1605 lines from 194.73.99.134
241 occurrences K0002
184 occurrences >=90 sec

3. grepping for >90s response times

cd /var/log/httpd/
grep -n -e 9[0-9][0-9][0-9][0-9][0-9][0-9][0-9]$ cus* /dev/null
custom_log:1317:195.173.32.179 200 36401 [09/Mar/2009:16:02:17 +0000]
"POST /bstream/myMeter/master.pl?page=Charts&CGISESSID=45373afd8fe16befa1c3deb524ee91b4
HTTP/1.0" 91407681
custom_log:1996:194.73.99.134 200 58124 [10/Mar/2009:12:12:34 +0000]
"GET /images/meters/K0002.jpg HTTP/1.1" 90075828
custom_log.11:1261:195.93.21.73 200 6410706 [23/Dec/2008:14:14:14
+0000] "POST /bstream/myMeter/master.pl?page=Charts&CGISESSID=f6a4ae7f6cc2c43199e06ea96ef7981a
HTTP/1.1" 94657173
custom_log.12:4372:195.10.45.219 200 5322469 [17/Dec/2008:11:15:53
+0000] "POST /2.3.1/myMeter/master.pl?page=Charts&CGISESSID=96abb78b64b6722ff1eb1a106d5cfa29
HTTP/1.1" 91916041
custom_log.13:1929:194.73.99.134 200 58124 [10/Dec/2008:09:29:19
+0000] "GET /images/meters/K0002.jpg HTTP/1.1" 90079633
custom_log.13:1935:194.73.99.134 200 58124 [10/Dec/2008:09:31:36
+0000] "GET /images/meters/K0002.jpg HTTP/1.1" 90044363
custom_log.13:2693:195.173.32.142 200 36148 [11/Dec/2008:11:32:22
+0000] "POST /bstream/myMeter/master.pl?page=Charts&CGISESSID=fa3e7de8d87fda69212a2e30ec66b315
HTTP/1.0" 91650095

287 lines with response >= 90s
139 occurrences of K0002.jpg
151 occurrences for 194.73.99.134

So :
- one image file accounts for almost half the server timeouts;
- more than half the timeouts come serving this one address;
- the image times out 40% of the time it is served;
- 2/3 of the time this image is served it is going to this one user;
- this user experiences timeouts on 10% of hir page hits;
- s/he calls up the meter page with this image 15% of hir page hits.

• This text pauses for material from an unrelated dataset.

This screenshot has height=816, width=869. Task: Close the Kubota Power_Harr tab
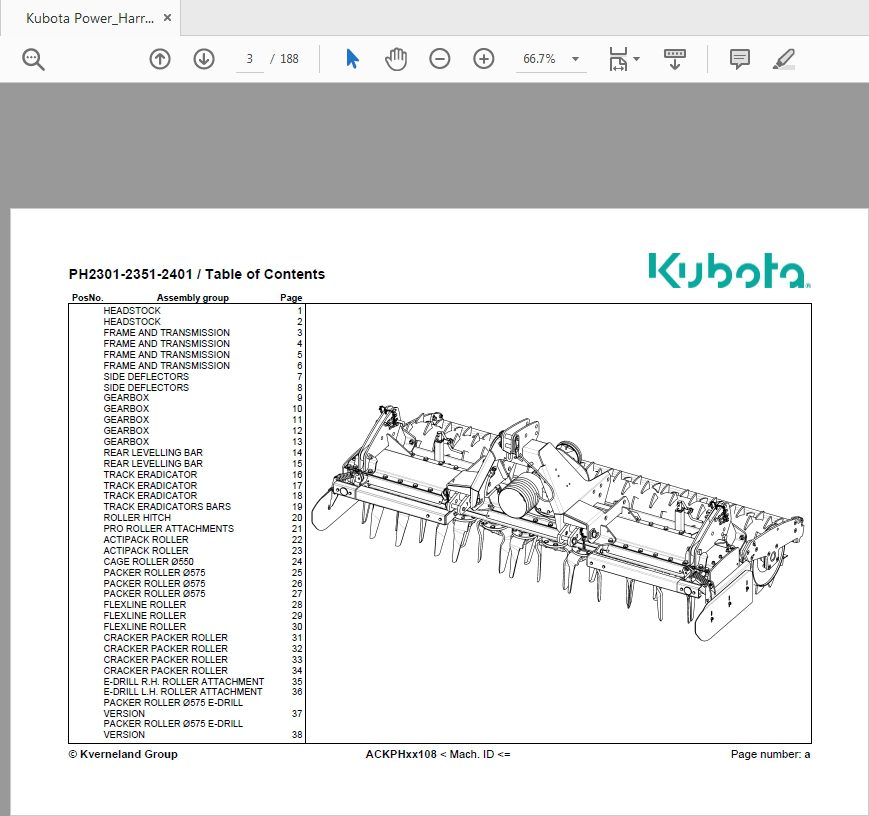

But correspondingly, the user gets OK responses on other pages, the
image is OK going to other userrs, we get timeouts for other users
doing other stuff.

This has me quite bewildered. This user may be operating behind some
corporate firewall router, I don't know. I set up a trial where I
hammered the server overnight pulling this one image repeatedly from a
couple of addresses, and had responses consistently around 0.1 second.

What on earth would cause this set of results?